Aç canavara (HDPKK’ya) tahabbüb, yâni sevgi göstermek, muhabbet beslemek, siyaseten de olsa, müdârâ icabı da olsa hayırlı bir netice hâsıl etmeyeceği bellidir. Sözümüz, geçen yıllarda bu büyük hatâyı işleyen hükümete, bugün de CHP’yedir.
“Açılım” yıllarında hükümete söylediğimizi bugün CHP’ye söylüyoruz ve bu meselede en başta hükümete, siyasî partiler ve kuruluşlara aynı ikazı yapmayı millî bir vazife addediyoruz:
“Aç canavara karşı tahabbüb, onun merhametini değil, iştihasını açar. Hem de diş ve tırnağının kirasını da ister... Bu sebeple canavara karşı şefkat, merhamet ve muhabbet değil, onu defedecek tedbirleri bulmak ve cesaretle uygulamak gerekir” diyor Said Nursî Hazretleri.
Şartlar icabı insanlarla iyi geçinmek için İslâm’ın dışına çıkmadan güler yüz göstermek, gönlünü almak ve idare etmek gibi birçok mânası bulunan “müdârâ” yoluyla HDPKK’ nın uslu duracağını ve devletle iyi geçineceğini sanmak, basiretsizliğin, yâni bu kanlı belânın ilerisini kestirememenin bir alâmetidir.

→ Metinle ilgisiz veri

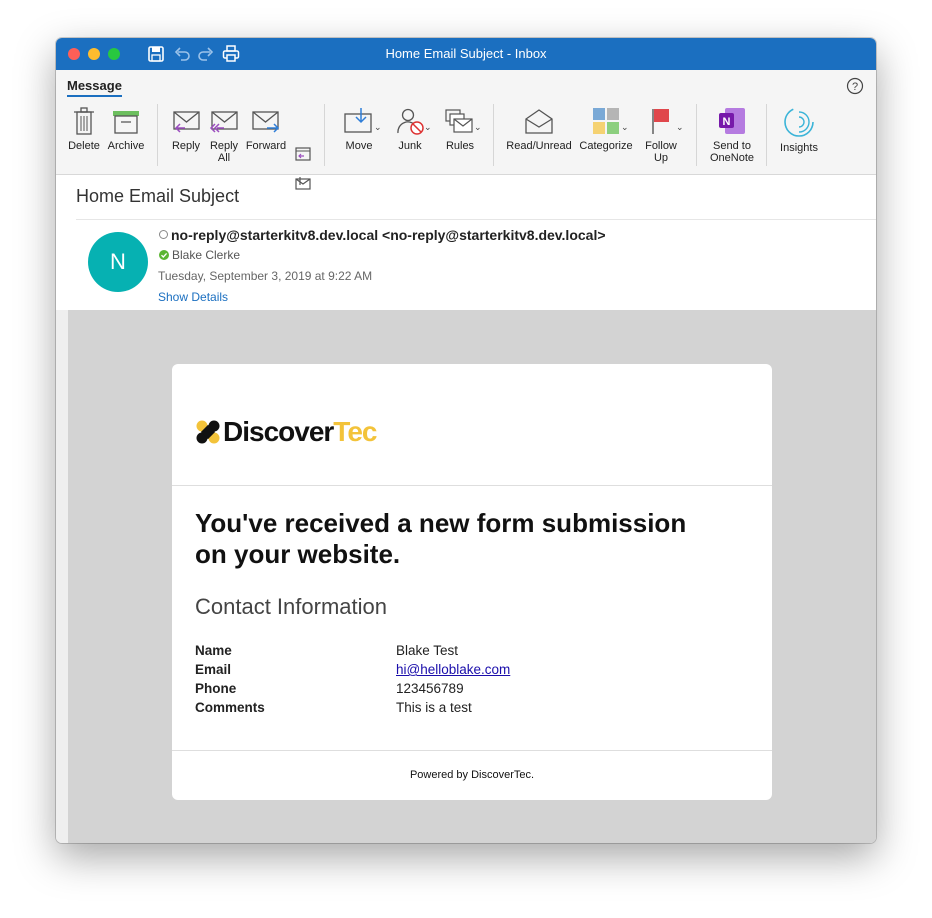  I want to click on contact-section-title: Contact Information, so click(291, 606).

AÇ CANAVAR (HDPKK) SEMİZLEŞİRKEN NE YAPIYORDUNUZ?
Devlet ve hükümetin, “Açılım” yoluyla semizleşen HDPKK’nın Türkiye’yi kanlı iç savaşa sürükleyen, asker ve polisimizi şehit eden bir canavara dönüşeceğini, bu canavarın dişlerinin ve tırnaklarının çekilip, ardından boynunun kırılmasının gerektiğini bilmeleri gerekirdi.

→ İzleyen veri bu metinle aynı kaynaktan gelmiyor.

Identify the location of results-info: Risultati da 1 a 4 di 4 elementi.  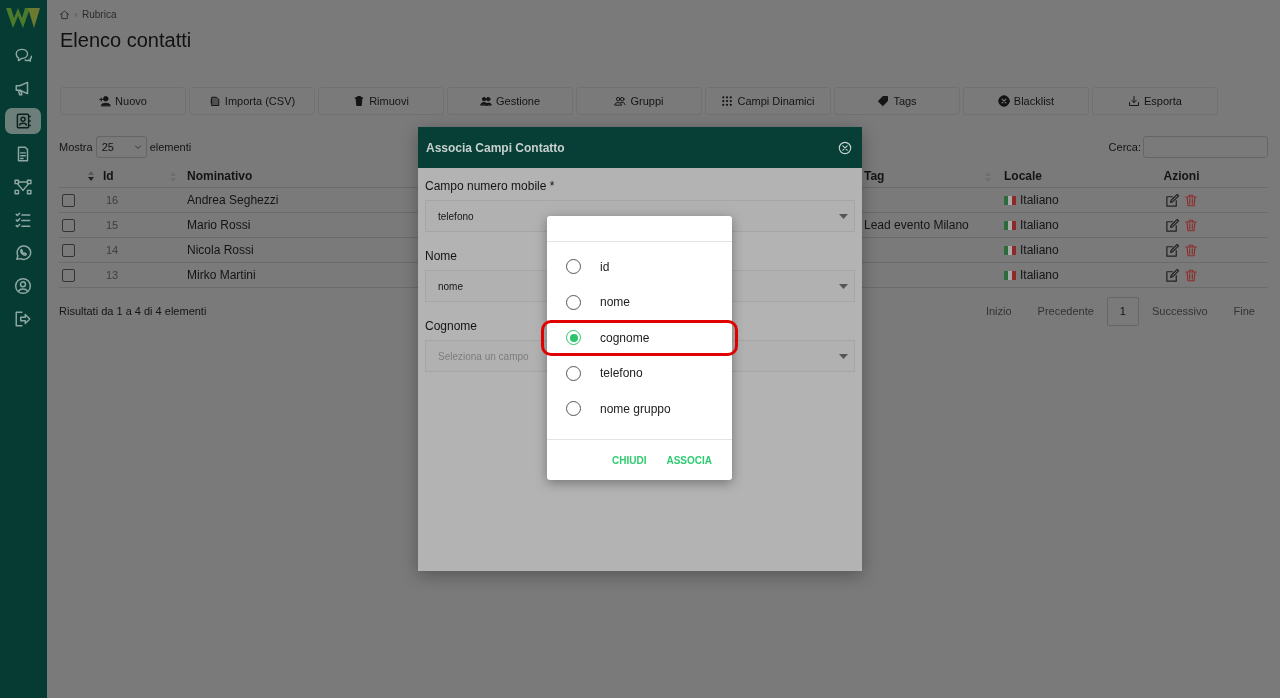
(133, 312).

Varlığı ve gayesi itibariyle “aç canavar” vasfına sahip olduğu, eninde sonunda canavarlık iştihasının artacağı gayet açık olan HDPKK’ nın çok önceden tenkil
edilmesi ve ortadan kaldırılması lâzımdı. Aç canavara taviz verilirse devamını ister ve bu istekler hiç bitmez. “Düşmana merhamet eyleme asla / Merhametten doğan hep maraz olur.”

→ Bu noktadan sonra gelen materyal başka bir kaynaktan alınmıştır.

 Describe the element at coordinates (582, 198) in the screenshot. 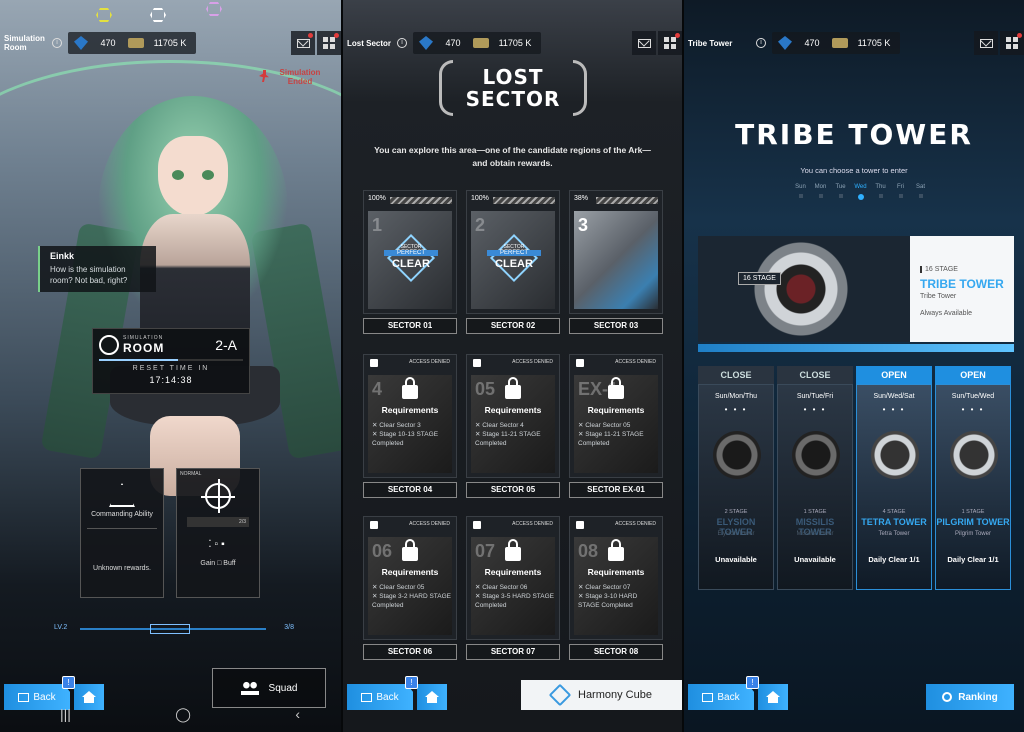

I see `sector-progress: 38%` at that location.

HDPKK o kadar semirmiş, şişmiş ve azgınlaşmış ki onca istihbarat gücüne rağmen devlet ve hükümet bu canavarın azgınlaşıp ülkeyi bölme noktasına getireceğini nasıl görememiş, hayret!
Bu habis ve kanlı canavarın icra-ı faaliyet eylediği bölgede belediye personelinin çoğu HDPKK’nın mensubu oluyor ve kılık değiştirerek Kandil’e hizmet ediyor ve bölücü faaliyetlerini gerçekleştiriyor, fakat nasılsa devlet ve hükümet kuvvetlerinin bundan haberi olmuyor.
Bu ağır ihmallerin ve suallerin altından kalkmak isteyen başta hükümet ve bütün siyasî partiler ve kuruluşlar HDPKK meselesinde İstiklâl Harbi’ndeki, yâni Millî Mücadele’deki gibi bir olmalıdırlar.